After sitting third, only three points off the leaders, at the start of April, the team managed to finish 13 points adrift. Ultimately, Sunderland simply weren’t good enough.
The major turning point appeared at the DW Stadium. After a decent opening spell, the Black Cats lost so much of their concentration and composure to a Wigan side that simply showed greater desire.
The season-ending injury to Dion Sanderson only compounded the disappointment. Consequently, the defence became leaky, and at the same time the goals at the other end seemed to dry up. Lapses in concentration became the norm and it seemed opponents didn’t need to do too much to break through what a few weeks before had been a solid defensive structure.
Should we have expected this? Maybe. Bristol City supporters labelled the Sunderland head coach, as “streaky Lee” during his time at Ashton Gate.
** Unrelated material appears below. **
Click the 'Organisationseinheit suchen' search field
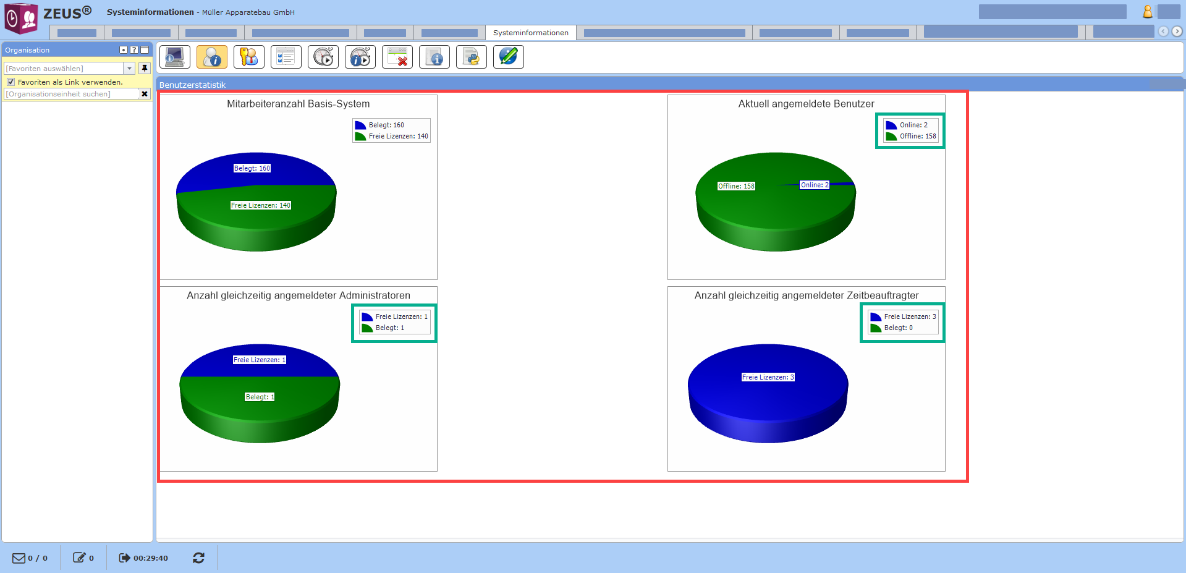This screenshot has width=1186, height=573. click(71, 94)
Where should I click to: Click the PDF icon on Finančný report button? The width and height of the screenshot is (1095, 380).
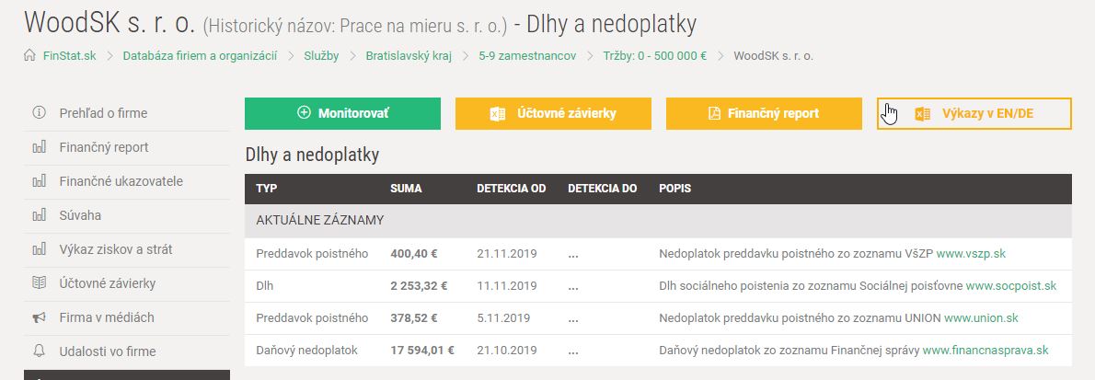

And then, the dreaded play-offs.
In hindsight. the first leg at Sincil Bank did the damage – however, the team got themselves right back into the tie in the second leg, only for missed chances and a shambolic refereeing performance proving decisive in deciding who would play Blackpool on Sunday.
But, there is hope.
The final whistle saw applause for the effort and desire that the players had shown to try and pull themselves back into the tie.
The fans will – hopefully – be there every step of the way next season, and they will be needed as the 12th man both at home and on their travels.
Boardroom failures have cost the Black Cats dear in recent years, however, with Kyril Louis-Dreyfus steadying the ship, we can hopefully get back to where we ultimately belong.
Louis-Dreyfus is looking for the club to have a long-term, sustainable plan behind the scenes and a team that gives the fans something to shout about – and be proud of – on a Saturday afternoon.
Pace, physicality and a bold outlook are just three things that need to be translated onto the pitch, with the retained list portraying the task that lies ahead.
Players that have been consistently around the squad over the past couple of seasons are gone, with Johnson ready to build a team of his own.
He requires players with invention and creativity because – and it’s been said before – Sunderland desperately need promotion next season.